Passage —
My hp pavilion dv 2000 laptop while using within one hour hard disk is over heating


Yes.
One of two problems, or maybe a combination of both.

1) The laptop is dirty inside. Using a can of compressed air from the outside, (ALL power removed FIRST!), will NOT do the job.

Using compressed air in the air intake duct, (NEVER in the exhaust duct!), will just shove the 'Gunk' in further.
('Gunk' = Dirt, dust, hair, lint, food crumbs, etc)

The laptop needs to be disassembled, and a THOROUGH cleaning done.
(Not just take the top off, and bl-ow air around, and perhaps use Q-tips, and a soft small brush.

The cooling system assembly needs to be removed, and everything Thoroughly cleaned, to include the rest of the inside of the laptop.
Plus, it is GOOD advice to clean, and then replace the Thermal Paste )

2) It is because of a graphics chipset cooling problem. The cooling for the graphics chipset is inadequate. Plus barely enough for the Processor.

Chip and Chipset are slang terms for I.C.

Data section —
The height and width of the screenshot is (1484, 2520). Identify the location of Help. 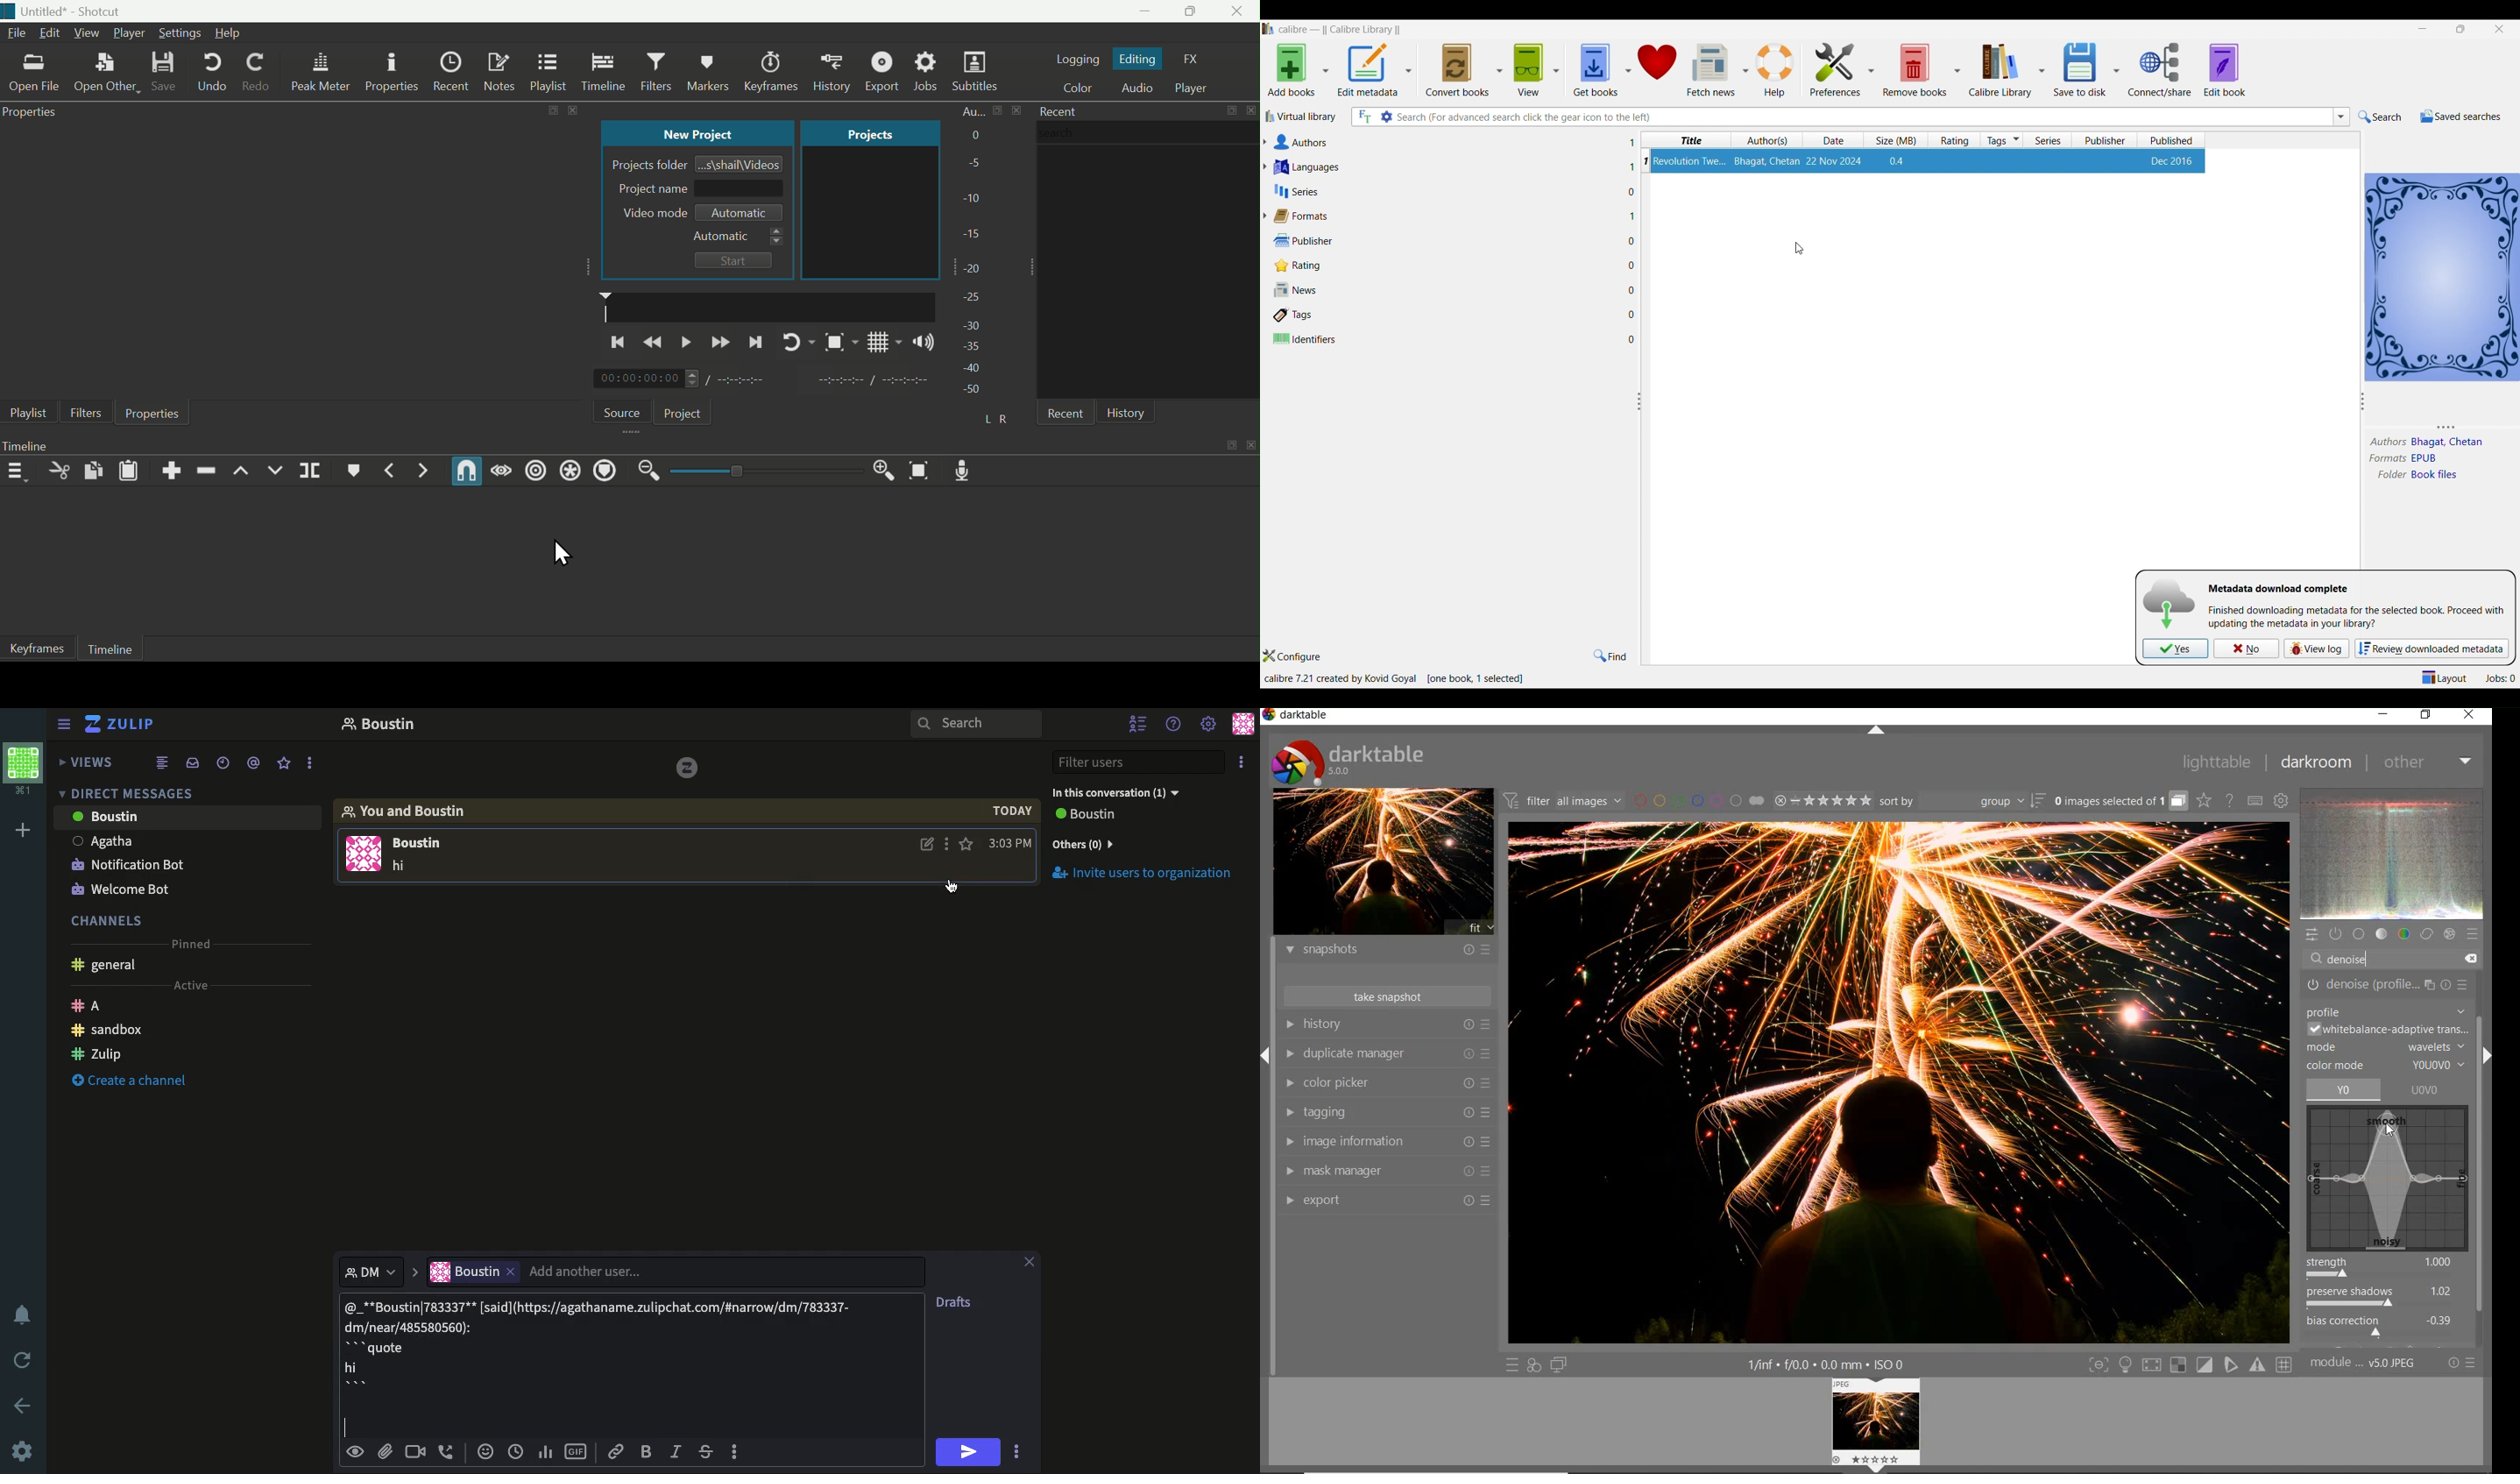
(1174, 723).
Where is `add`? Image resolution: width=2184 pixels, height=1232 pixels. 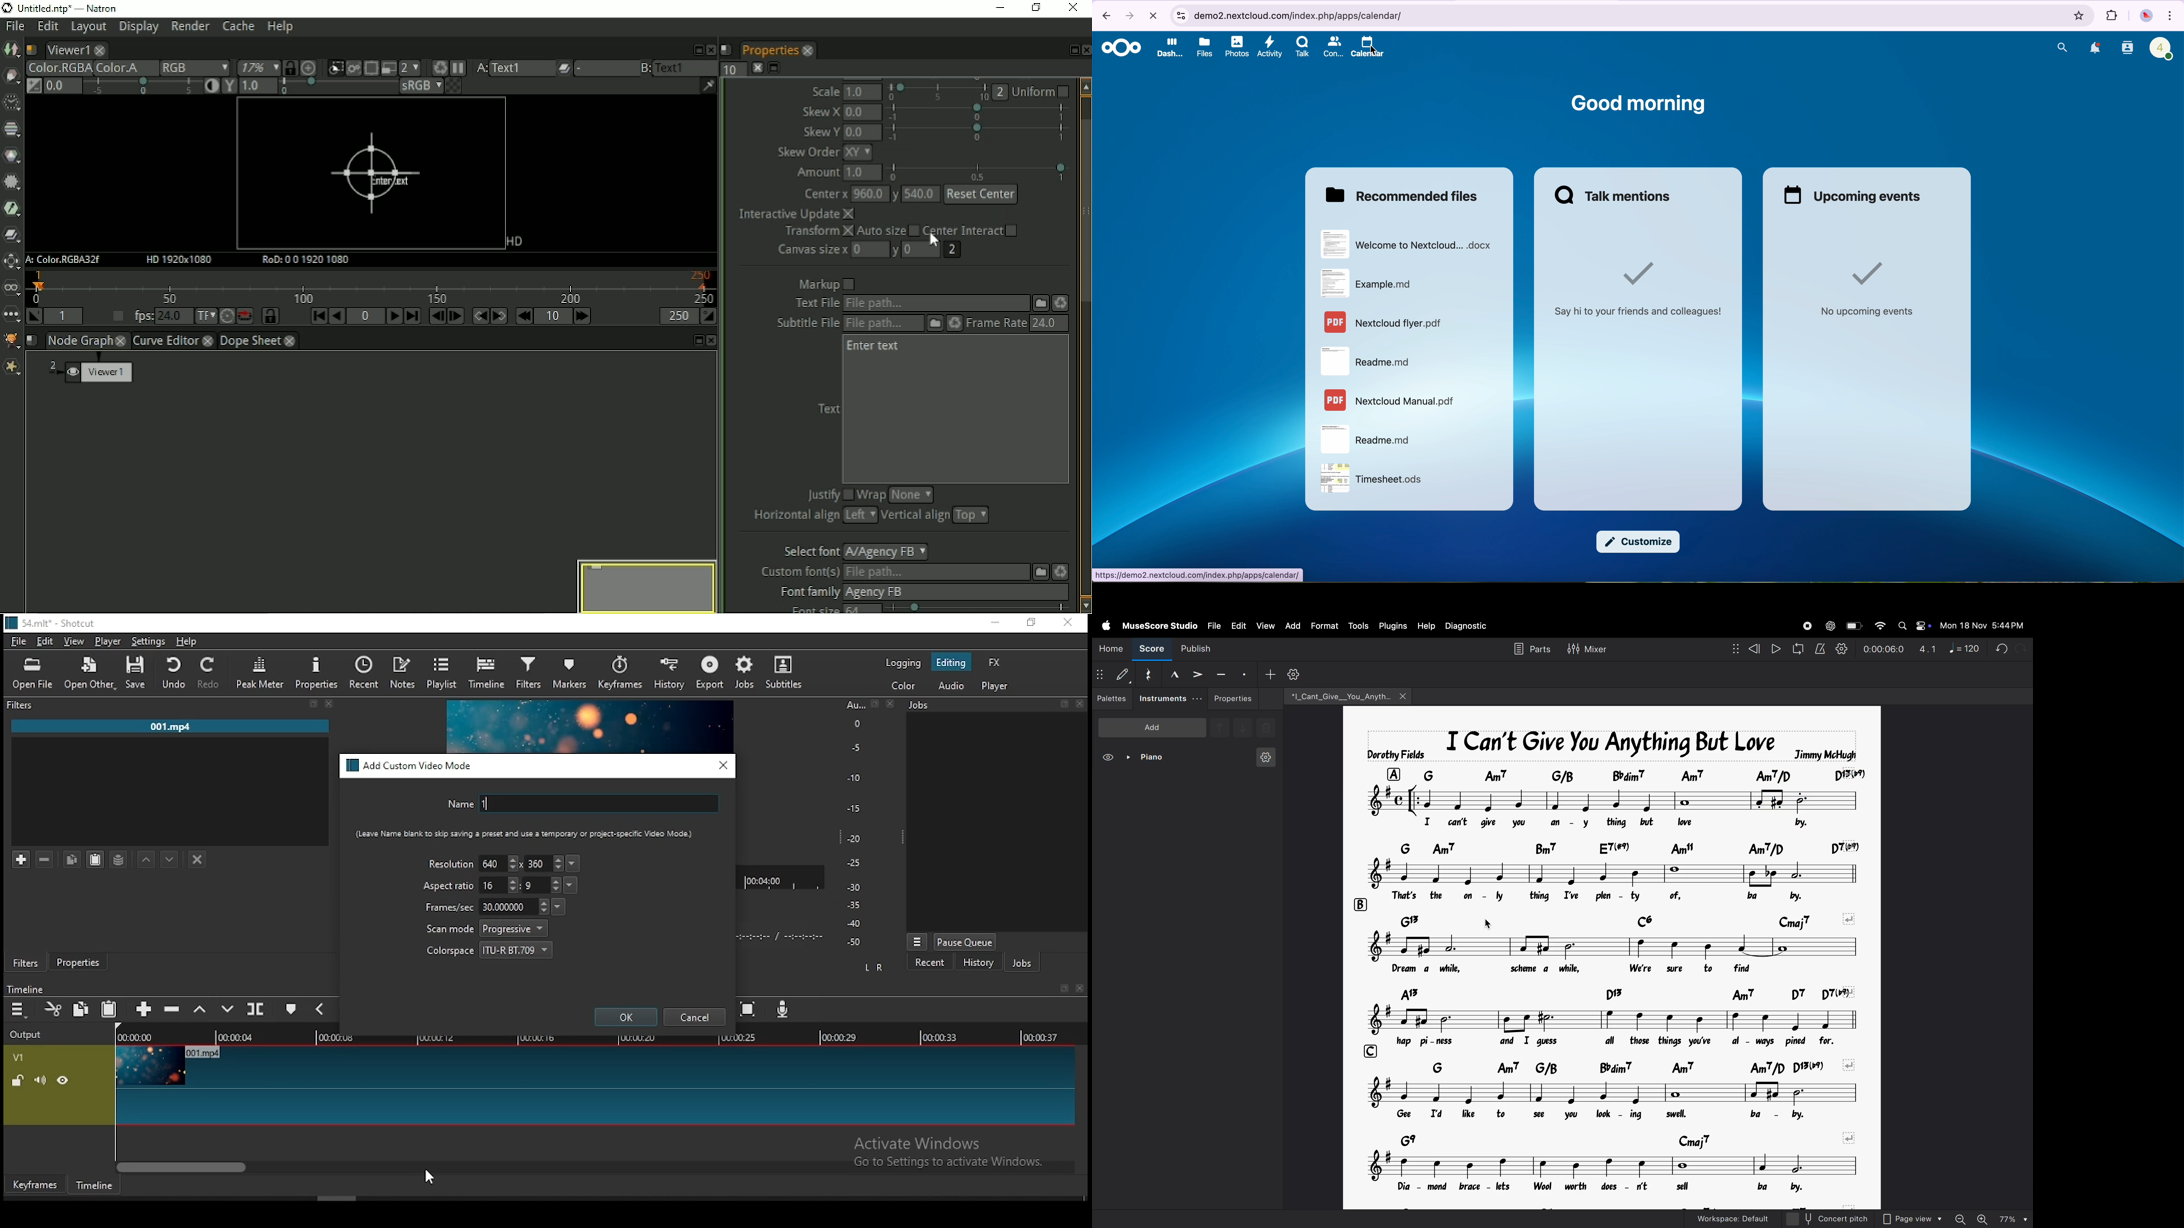 add is located at coordinates (1152, 727).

Objective 1 — Name every item the laptop overheating text gives in its definition of 'Gunk'.
Objective 2 — Retype the part of the laptop overheating text that opens with the words containing "2) It is because" and closes with "terms for I.C.".
The listing was taken from a separate source.

Finished answer 1 — Dirt, dust, hair, lint, food crumbs

Finished answer 2 —
2) It is because of a graphics chipset cooling problem. The cooling for the graphics chipset is inadequate. Plus barely enough for the Processor.

Chip and Chipset are slang terms for I.C.